▶ [GOAL] Copy all of the entries below word for word, leaving the pictures out of your answer.

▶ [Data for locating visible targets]
━━━━━━━━━━

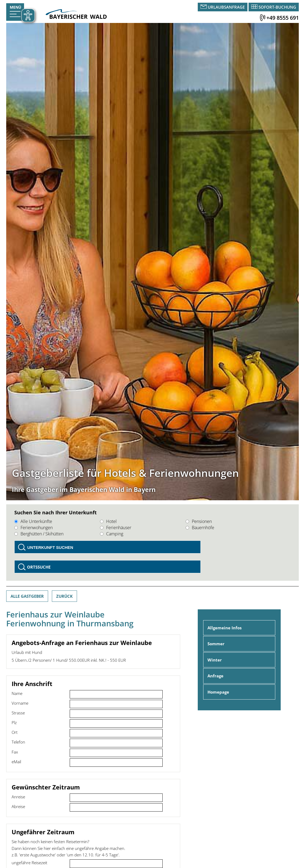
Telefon (18, 742)
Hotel (108, 521)
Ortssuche (39, 567)
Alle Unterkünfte (33, 521)
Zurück (64, 596)
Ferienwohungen (33, 527)
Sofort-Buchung (277, 7)
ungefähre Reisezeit (29, 863)
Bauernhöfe (200, 527)
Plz (14, 722)
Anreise (18, 797)
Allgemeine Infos (224, 628)
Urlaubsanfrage (226, 7)
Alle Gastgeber (27, 596)
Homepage (218, 692)
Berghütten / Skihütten (39, 534)
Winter (215, 660)
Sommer (216, 644)
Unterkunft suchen (50, 547)
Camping (112, 534)
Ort (14, 732)
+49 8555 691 (282, 18)
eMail (16, 762)
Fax (14, 752)
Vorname (20, 703)
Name (17, 693)
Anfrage (215, 676)
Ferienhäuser (116, 527)
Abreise (18, 806)
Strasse (18, 713)
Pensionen (199, 521)
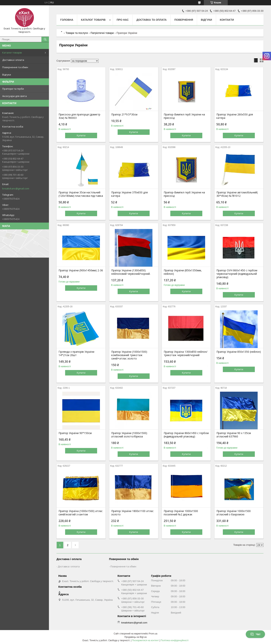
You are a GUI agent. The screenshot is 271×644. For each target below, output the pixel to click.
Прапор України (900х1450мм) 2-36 (81, 270)
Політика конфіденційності (175, 640)
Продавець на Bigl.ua (135, 637)
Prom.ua (153, 634)
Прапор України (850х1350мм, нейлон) (183, 272)
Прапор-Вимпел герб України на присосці (184, 116)
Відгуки (6, 74)
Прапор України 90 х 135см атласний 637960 (234, 435)
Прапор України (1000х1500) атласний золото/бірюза (129, 435)
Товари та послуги (76, 33)
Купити (81, 135)
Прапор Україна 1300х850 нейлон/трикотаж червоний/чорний (186, 353)
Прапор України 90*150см (75, 433)
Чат (255, 634)
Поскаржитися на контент (145, 640)
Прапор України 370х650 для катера (129, 194)
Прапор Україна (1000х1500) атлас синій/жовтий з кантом (80, 513)
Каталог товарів (12, 52)
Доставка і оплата (13, 60)
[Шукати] (45, 39)
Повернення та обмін (15, 67)
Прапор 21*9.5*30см (124, 114)
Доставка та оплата (152, 20)
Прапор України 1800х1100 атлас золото (132, 513)
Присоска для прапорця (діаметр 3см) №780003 (79, 116)
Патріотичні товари (102, 33)
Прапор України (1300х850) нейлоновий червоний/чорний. (131, 272)
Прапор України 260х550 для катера (235, 116)
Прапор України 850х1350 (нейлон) (239, 352)
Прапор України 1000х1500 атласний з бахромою (234, 513)
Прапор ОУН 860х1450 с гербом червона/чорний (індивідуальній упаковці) (237, 274)
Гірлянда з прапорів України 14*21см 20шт (76, 353)
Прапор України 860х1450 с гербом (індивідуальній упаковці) (186, 435)
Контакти (227, 20)
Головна (67, 20)
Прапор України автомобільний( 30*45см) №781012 (237, 194)
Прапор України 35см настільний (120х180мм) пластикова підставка (81, 194)
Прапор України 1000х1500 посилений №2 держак (181, 513)
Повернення (184, 20)
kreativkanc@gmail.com (16, 188)
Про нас (123, 20)
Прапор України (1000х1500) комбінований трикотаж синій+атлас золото (129, 355)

━━━━━━━━━━

▶ [WRITTEN RESPONSE]
Telefon (18, 742)
Hotel (108, 521)
Ortssuche (39, 567)
Alle Unterkünfte (33, 521)
Zurück (64, 596)
Ferienwohungen (33, 527)
Sofort-Buchung (277, 7)
ungefähre Reisezeit (29, 863)
Bauernhöfe (200, 527)
Plz (14, 722)
Anreise (18, 797)
Allgemeine Infos (224, 628)
Urlaubsanfrage (226, 7)
Alle Gastgeber (27, 596)
Homepage (218, 692)
Berghütten / Skihütten (39, 534)
Winter (215, 660)
Sommer (216, 644)
Unterkunft suchen (50, 547)
Camping (112, 534)
Ort (14, 732)
+49 8555 691 (282, 18)
eMail (16, 762)
Fax (14, 752)
Vorname (20, 703)
Name (17, 693)
Anfrage (215, 676)
Ferienhäuser (116, 527)
Abreise (18, 806)
Strasse (18, 713)
Pensionen (199, 521)
You are a GUI agent. The screenshot is 271×644. For each target below, output the pixel to click.
Прапор України (900х1450мм) 2-36 (81, 270)
Політика конфіденційності (175, 640)
Продавець на Bigl.ua (135, 637)
Prom.ua (153, 634)
Прапор України (850х1350мм, нейлон) (183, 272)
Прапор-Вимпел герб України на присосці (184, 116)
Відгуки (6, 74)
Прапор України 90 х 135см атласний 637960 (234, 435)
Прапор України (1000х1500) атласний золото/бірюза (129, 435)
Товари та послуги (76, 33)
Купити (81, 135)
Прапор Україна 1300х850 нейлон/трикотаж червоний/чорний (186, 353)
Прапор України 90*150см (75, 433)
Чат (255, 634)
Поскаржитися на контент (145, 640)
Прапор України 370х650 для катера (129, 194)
Прапор Україна (1000х1500) атлас синій/жовтий з кантом (80, 513)
Каталог товарів (12, 52)
Доставка і оплата (13, 60)
[Шукати] (45, 39)
Повернення та обмін (15, 67)
Прапор 21*9.5*30см (124, 114)
Доставка та оплата (152, 20)
Прапор України 1800х1100 атлас золото (132, 513)
Присоска для прапорця (діаметр 3см) №780003 (79, 116)
Патріотичні товари (102, 33)
Прапор України (1300х850) нейлоновий червоний/чорний. (131, 272)
Прапор України 260х550 для катера (235, 116)
Прапор України 850х1350 (нейлон) (239, 352)
Прапор України 1000х1500 атласний з бахромою (234, 513)
Прапор ОУН 860х1450 с гербом червона/чорний (індивідуальній упаковці) (237, 274)
Гірлянда з прапорів України 14*21см 20шт (76, 353)
Прапор України 860х1450 с гербом (індивідуальній упаковці) (186, 435)
Контакти (227, 20)
Головна (67, 20)
Прапор України автомобільний( 30*45см) №781012 (237, 194)
Прапор України 35см настільний (120х180мм) пластикова підставка (81, 194)
Прапор України 1000х1500 посилений №2 держак (181, 513)
Повернення (184, 20)
kreativkanc@gmail.com (16, 188)
Про нас (123, 20)
Прапор України (1000х1500) комбінований трикотаж синій+атлас золото (129, 355)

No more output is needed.